Through the visual glass
Li and her co-authors observed how association and parity-related algorithms work, using tools that can be peered into within the “mind” of language models.
They first used a method called “probing.” This shows what information flows through the AI system. Imagine examining the brain of a model and seeing the idea at a particular moment. In a similar way, this technique maps the system’s medium-term forecast for the final number arrangement.
Next, we used a tool called “activation patching” to show where the language model changes into situations. This includes injecting false information into certain parts of the network, interfering with some of the system’s “ideas” and keeping the others constant, and seeing how the system adjusts its forecasts.
These tools became apparent when algorithms generate errors and when the system “understands” how to correctly infer the final permutation. They observed that associative algorithms learn faster than parity-related algorithms and perform better even in long sequences. Li is overreliant on heuristics (or rules that allow for quick calculation of reasonable solutions) to predict permutations, resulting in more elaborate instructions for the latter difficulties.
“We found that when language models use heuristics early in their training, they start to incorporate these tricks into their mechanisms,” says Li. “However, these models tend to generalize worse than models that do not rely on heuristics. Since certain pre-training goals can block or encourage these patterns, we may consider designing techniques that discourage models from picking up bad habits in the future.”
Researchers note that their experiments were performed on small-scale language models that are fine-tuned with synthetic data, but found that model size had little effect on the results. This suggests that larger language models, such as GPT 4.1, are likely to produce similar results. The team plans to test language models of different sizes that have not been fine-tuned and examine hypotheses more closely by assessing their performance in dynamic real-world tasks such as code tracking and story evolution.

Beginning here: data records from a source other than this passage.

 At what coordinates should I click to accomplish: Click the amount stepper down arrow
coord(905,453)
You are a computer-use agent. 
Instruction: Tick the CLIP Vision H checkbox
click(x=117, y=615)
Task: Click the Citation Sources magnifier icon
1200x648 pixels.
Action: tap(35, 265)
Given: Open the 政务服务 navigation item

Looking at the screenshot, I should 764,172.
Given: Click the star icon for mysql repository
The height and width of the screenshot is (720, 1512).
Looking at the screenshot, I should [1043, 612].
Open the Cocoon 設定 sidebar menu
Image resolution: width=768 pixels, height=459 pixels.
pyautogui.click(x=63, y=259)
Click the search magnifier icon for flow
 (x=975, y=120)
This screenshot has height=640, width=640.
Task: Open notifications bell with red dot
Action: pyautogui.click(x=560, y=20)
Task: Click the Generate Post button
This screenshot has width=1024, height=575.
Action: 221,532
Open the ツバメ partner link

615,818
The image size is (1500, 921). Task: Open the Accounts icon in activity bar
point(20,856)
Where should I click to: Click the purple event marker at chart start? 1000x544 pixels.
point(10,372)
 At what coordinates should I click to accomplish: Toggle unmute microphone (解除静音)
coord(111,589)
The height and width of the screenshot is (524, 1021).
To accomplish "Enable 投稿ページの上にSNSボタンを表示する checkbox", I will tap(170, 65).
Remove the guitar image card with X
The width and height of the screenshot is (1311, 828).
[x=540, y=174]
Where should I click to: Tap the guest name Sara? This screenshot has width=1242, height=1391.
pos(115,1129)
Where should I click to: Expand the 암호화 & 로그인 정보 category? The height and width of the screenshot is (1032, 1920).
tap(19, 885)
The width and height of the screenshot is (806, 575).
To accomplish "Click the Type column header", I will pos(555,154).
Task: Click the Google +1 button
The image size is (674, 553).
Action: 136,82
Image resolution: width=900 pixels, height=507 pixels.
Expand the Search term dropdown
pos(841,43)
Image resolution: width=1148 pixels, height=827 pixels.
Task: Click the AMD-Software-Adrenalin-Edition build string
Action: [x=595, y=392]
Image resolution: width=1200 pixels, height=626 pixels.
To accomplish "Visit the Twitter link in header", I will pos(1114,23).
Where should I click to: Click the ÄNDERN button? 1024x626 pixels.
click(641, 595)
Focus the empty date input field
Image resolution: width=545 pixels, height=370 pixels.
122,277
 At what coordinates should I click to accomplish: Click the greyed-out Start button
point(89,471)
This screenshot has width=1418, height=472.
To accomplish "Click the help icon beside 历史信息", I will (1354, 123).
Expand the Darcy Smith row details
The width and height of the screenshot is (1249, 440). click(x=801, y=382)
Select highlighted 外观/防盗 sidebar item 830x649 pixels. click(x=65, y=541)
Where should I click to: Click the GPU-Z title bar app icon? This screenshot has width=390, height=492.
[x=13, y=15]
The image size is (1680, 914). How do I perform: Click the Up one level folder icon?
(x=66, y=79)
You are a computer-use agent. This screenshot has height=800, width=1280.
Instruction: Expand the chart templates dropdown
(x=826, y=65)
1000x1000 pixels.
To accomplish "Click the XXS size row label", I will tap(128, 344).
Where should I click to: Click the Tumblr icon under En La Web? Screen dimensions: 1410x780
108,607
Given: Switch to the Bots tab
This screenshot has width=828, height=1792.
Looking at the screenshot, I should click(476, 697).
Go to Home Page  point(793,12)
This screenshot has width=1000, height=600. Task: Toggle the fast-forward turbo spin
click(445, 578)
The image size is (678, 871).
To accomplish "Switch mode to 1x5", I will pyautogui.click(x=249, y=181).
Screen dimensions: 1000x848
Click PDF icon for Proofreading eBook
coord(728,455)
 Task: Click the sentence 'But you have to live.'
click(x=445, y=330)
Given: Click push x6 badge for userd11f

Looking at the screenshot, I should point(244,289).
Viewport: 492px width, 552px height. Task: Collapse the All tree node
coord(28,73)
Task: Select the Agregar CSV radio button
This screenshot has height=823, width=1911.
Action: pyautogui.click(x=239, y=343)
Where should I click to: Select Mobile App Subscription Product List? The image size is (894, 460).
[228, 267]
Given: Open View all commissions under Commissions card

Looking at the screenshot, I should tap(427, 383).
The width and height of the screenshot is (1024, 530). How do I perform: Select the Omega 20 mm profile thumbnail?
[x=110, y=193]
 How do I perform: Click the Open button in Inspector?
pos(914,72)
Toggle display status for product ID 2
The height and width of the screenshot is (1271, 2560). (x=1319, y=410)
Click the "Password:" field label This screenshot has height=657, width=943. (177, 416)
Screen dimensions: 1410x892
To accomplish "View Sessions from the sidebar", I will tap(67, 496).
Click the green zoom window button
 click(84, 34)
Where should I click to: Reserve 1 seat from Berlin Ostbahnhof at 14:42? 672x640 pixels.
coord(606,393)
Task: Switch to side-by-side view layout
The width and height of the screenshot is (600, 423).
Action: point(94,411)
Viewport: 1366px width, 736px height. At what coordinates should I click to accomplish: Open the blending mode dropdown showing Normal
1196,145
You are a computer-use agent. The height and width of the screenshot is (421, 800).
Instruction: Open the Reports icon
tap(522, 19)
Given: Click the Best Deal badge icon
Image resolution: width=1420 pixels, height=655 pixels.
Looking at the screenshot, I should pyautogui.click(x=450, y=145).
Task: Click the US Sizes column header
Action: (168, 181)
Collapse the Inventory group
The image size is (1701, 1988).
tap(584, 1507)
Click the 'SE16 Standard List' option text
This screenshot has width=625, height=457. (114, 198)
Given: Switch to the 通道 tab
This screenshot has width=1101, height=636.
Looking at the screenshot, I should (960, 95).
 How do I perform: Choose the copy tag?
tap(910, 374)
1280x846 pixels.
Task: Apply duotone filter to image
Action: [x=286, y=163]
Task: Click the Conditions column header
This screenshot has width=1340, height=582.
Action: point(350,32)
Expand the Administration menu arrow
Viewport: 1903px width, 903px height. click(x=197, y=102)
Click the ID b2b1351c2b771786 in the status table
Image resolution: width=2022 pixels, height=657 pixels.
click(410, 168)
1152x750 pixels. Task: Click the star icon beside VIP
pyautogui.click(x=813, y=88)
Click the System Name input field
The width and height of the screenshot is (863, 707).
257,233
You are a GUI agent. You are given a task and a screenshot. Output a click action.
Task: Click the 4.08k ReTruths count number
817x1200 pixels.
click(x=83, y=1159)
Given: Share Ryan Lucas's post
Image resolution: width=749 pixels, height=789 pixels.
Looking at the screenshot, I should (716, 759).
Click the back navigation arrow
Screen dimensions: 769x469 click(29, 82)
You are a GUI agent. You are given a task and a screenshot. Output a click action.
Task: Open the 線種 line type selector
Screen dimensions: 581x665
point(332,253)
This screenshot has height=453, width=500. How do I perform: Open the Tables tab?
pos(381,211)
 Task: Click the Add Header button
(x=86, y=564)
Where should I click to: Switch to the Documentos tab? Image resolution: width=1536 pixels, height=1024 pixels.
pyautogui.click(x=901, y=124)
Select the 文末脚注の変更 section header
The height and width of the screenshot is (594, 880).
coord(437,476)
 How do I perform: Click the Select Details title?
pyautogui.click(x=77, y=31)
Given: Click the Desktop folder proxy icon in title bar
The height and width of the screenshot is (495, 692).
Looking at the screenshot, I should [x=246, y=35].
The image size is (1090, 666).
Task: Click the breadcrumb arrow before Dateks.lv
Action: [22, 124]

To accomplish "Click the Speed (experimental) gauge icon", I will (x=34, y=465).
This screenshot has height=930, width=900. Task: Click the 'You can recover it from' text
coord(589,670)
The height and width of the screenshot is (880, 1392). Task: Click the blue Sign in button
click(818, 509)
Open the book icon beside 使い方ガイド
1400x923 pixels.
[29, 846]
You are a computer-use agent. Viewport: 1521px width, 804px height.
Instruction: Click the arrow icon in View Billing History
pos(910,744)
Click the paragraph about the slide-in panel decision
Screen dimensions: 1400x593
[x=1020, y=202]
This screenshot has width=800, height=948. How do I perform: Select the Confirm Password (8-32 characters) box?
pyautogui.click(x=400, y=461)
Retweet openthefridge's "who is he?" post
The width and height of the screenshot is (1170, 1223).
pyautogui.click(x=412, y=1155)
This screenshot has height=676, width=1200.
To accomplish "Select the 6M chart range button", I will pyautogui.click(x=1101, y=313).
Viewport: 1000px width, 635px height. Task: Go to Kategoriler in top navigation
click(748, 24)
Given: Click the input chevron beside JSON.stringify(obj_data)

Postdoctoral Keon Vafa of Harvard University was not involved in the paper, but said the researchers’ findings could create opportunities to advance language models. “Many uses of large language models rely on tracking states, from providing recipes to writing code to tracking conversation details,” he says. “This paper makes great progress in understanding how language models perform these tasks. This progress provides interesting insights into what language models are doing and promises new strategies to improve them.”
Li wrote the paper with MIT undergraduate student Zifan “Carl” Guo and senior author Jacob Andreas. Their research was supported in part by open philanthropy, MIT Quest for Intelligence, the National Science Foundation, STEM’s Clare Booth Program for Women, and Sloan Research Fellowship.
The researchers presented their research this week at the International Conference on Machine Learning (ICML).